In the summer of 1932, some 17,000 World War I veterans, along with many of their families, made camp on the shore of the Anacostia River south of Capitol Hill in Washington. They were all unemployed, and many of them had been so since the start of the Great Depression in 1929. Later known as “The Bonus Army,” They wanted the money the U.S. government had promised them for their service in World War I, and they needed it immediately.

But the benefit they were due was a little more complicated than that. In 1924, Congress overrode a veto by President Calvin Coolidge and passed the World War Adjusted Compensation Act. According to the legislation, each veteran of World War I was to receive a dollar for each day of domestic service, up to a maximum of $500 (more than $11,000 adjusted for inflation), and $1.25 for each day of overseas service, up to a maximum of $625 (about $15,000). Amounts of $50 or less were immediately paid. All other amounts were issued as Certificates of Service maturing in 20 years.
Exactly 3,662,374 military service certificates were issued, with a face value of $3,638,000,000 (more than $86 billion today). Congress established a trust fund to receive 20 annual payments of $112 million, which, with interest, would finance the 1945 disbursement of the $3.638 billion due to veterans. Meanwhile, veterans could borrow up to 22.5 percent of the certificate’s face value from the fund.
But in 1931, due to the Great Depression, Congress increased the maximum loan amount to 50% of the certificate’s face value.
Although there was congressional support for the immediate redemption of the military service certificates, President Hoover and Republican congressmen opposed such action on the grounds that the government would have to increase taxes to cover the payout costs, which would slow any potential recovery.
On June 15, 1932, the House of Representatives passed the Wright Patman Bonus Bill, which would have moved forward the date for World War I veterans to receive their cash bonus, but two days later, the Senate defeated the bill by a vote of 62-18.

The Bonus Army, as the veteran squatters were known, decided to protest the Senate vote by marching from Anacostia to Capitol Hill. Once the march was over a number of vets decided not to return to Anacostia and instead they set up camp on Capitol Hill. They lived there for over a month waiting for lawmakers or President Hoover to do something on their behalf.
On July 28, 1932, Attorney General William D. Mitchell ordered the police to remove the Bonus Army veterans from their camp on Capitol Hill, and during that effort, the vets rushed two policemen trapped on the second floor of a building. The cornered police drew their revolvers and shot at the veterans, two of whom, William Hushka and Eric Carlson, later died.
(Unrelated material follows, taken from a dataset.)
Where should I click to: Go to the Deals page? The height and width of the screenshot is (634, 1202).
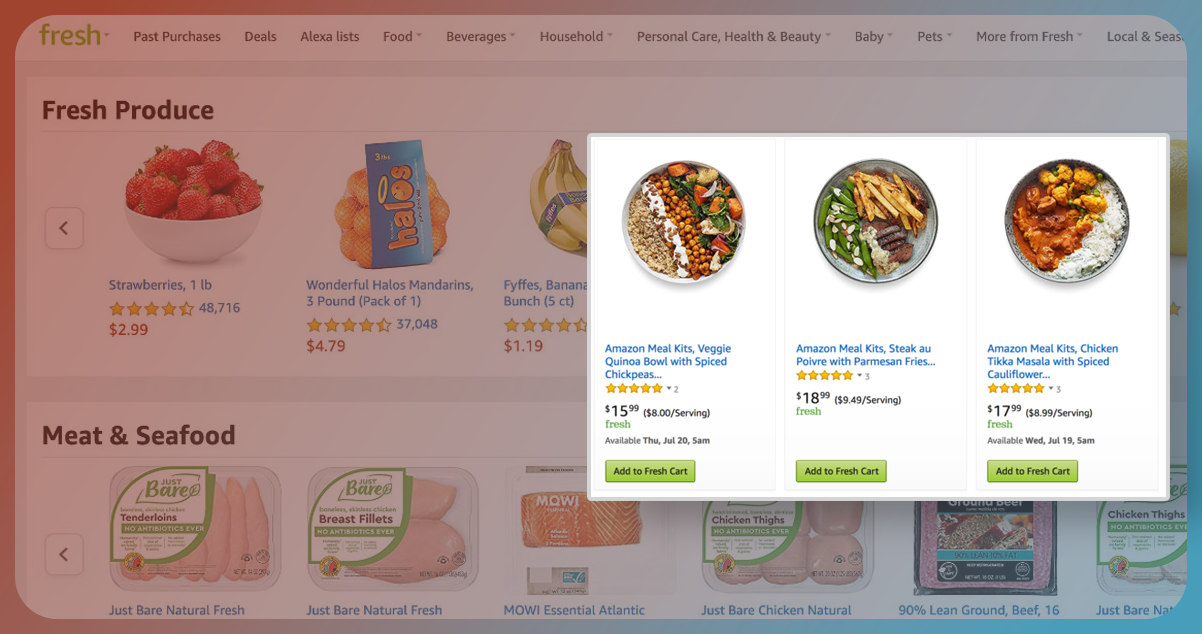pos(260,37)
When President Hoover heard about the incident, he ordered the U.S. Army to evict the Bonus Army from Washington, DC. The task fell to the 12th Infantry Regiment, commanded by one Gen. Douglas MacArthur, who was supported by six tanks, under the charge of one Maj. George S. Patton, who was attached to the 3rd Cavalry Regiment.
When the vets saw the Army force, they cheered, thinking they were there to support their cause. But MacArthur quickly showed them that wasn’t the case. The Army waded into the vets with tear gas and fixed bayonets. The vets retreated back to Anacostia, and President Hoover ordered the Army to stop the eviction. However, MacArthur, in a move that foretold his infamous showdown with President Truman years later during the Korean War, ignored Hoover’s order and continued his assault on the Bonus Army.

An estimated 55 veterans were injured, and 135 were arrested; a veteran’s wife miscarried, and a 12-week-old boy died in the hospital after being caught in the tear gas attack. The veteran shantytown was burned to the ground.
MacArthur later explained his actions by saying that he thought the Bonus March was an attempt to overthrow the U.S. government.
Though the Bonus Army incident did not derail the careers of the military officers involved, it proved politically disastrous for Hoover. He lost the 1932 election to Franklin D. Roosevelt in a landslide.

Film studio MGM released the movie “Gabriel Over the White House” in March 1933, the month Roosevelt was sworn in as president. Produced by William Randolph Hearst’s Cosmopolitan Pictures, it depicted a fictitious President Hammond who, in the film’s opening scenes, refuses to deploy the military against a march of the unemployed and instead creates an “Army of Construction” to work on public works projects until the economy recovers.
First Lady Eleanor Roosevelt quipped that the movie’s treatment of veterans was superior to Hoover’s.